API Documentation
Power your creativity with LTX — an advanced model built for seamless video generation
Generate video with synchronized audio from text, images, and audio inputs. Two APIs to pick from: a sync API that returns the video in one HTTP call — simplest for short clips and quick experiments — and an async API that submits a job and polls for the result — recommended for production, where polling beats holding a long-lived connection.
Powered by the most downloaded open-source video model on Hugging Face. Engineered for real-world workloads with predictable performance at any volume. Stable outputs, consistent fidelity, and infrastructure-grade reliability.
LTX API Capabilities
All endpoints return video with synchronized audio — dialogue, music, and ambient sound are generated together with the visuals.
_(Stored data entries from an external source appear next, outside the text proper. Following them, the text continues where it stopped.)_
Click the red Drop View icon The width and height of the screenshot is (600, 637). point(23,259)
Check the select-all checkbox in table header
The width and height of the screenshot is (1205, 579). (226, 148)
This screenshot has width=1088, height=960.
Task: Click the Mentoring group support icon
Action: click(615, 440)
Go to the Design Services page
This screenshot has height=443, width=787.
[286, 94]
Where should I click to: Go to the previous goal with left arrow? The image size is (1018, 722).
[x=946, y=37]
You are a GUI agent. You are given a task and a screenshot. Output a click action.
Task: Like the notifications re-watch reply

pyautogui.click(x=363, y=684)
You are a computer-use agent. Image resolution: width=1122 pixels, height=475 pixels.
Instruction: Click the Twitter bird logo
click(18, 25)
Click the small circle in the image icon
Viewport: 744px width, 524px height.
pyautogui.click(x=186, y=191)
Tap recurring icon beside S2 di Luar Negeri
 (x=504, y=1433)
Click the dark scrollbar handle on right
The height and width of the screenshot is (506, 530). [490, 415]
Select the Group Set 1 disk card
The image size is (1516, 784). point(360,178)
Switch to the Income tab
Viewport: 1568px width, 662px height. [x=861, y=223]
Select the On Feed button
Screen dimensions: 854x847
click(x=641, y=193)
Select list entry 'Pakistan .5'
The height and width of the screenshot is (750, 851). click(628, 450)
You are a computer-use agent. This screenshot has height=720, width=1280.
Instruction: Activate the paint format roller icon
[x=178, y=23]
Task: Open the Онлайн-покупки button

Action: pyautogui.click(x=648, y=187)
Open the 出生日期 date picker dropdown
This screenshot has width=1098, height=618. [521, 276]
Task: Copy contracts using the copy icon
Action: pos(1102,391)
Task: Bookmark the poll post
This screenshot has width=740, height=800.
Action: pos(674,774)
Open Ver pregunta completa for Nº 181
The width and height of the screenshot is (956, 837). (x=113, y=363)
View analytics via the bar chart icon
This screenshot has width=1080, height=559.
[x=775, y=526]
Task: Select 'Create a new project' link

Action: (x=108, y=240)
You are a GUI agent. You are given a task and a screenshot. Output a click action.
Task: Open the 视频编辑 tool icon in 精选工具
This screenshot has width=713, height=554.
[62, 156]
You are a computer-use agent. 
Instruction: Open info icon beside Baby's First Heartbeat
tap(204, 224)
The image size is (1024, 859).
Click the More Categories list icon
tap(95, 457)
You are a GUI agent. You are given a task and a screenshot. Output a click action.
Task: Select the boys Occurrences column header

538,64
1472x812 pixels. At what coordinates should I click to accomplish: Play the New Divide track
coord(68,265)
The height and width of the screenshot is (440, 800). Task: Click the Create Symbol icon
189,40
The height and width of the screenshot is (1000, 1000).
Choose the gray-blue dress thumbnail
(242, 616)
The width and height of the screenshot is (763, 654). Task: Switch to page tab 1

Generate video from a text description. Describe a scene, camera movement, and mood — the API returns a complete video with matching audio. Up to 4K resolution and 20 seconds per request.
Animate a still image with realistic motion, depth, and audio. Provide a reference image and a prompt describing the desired motion. The output preserves the visual identity of the source image.
Generate video driven by an audio track. Supply dialogue, music, or ambient sound and the API produces visuals synchronized to the audio. Optionally condition on a reference image for visual direction.
Re-generate a specific section of an existing video without starting over. Select a time range and mode (replace video, audio, or both) to iterate on parts of a generation while keeping the rest intact.
Lengthen an existing video from the beginning or end. Provide a video, a duration, and a context window — the API generates new frames that continue seamlessly from the original, preserving audio and visual continuity.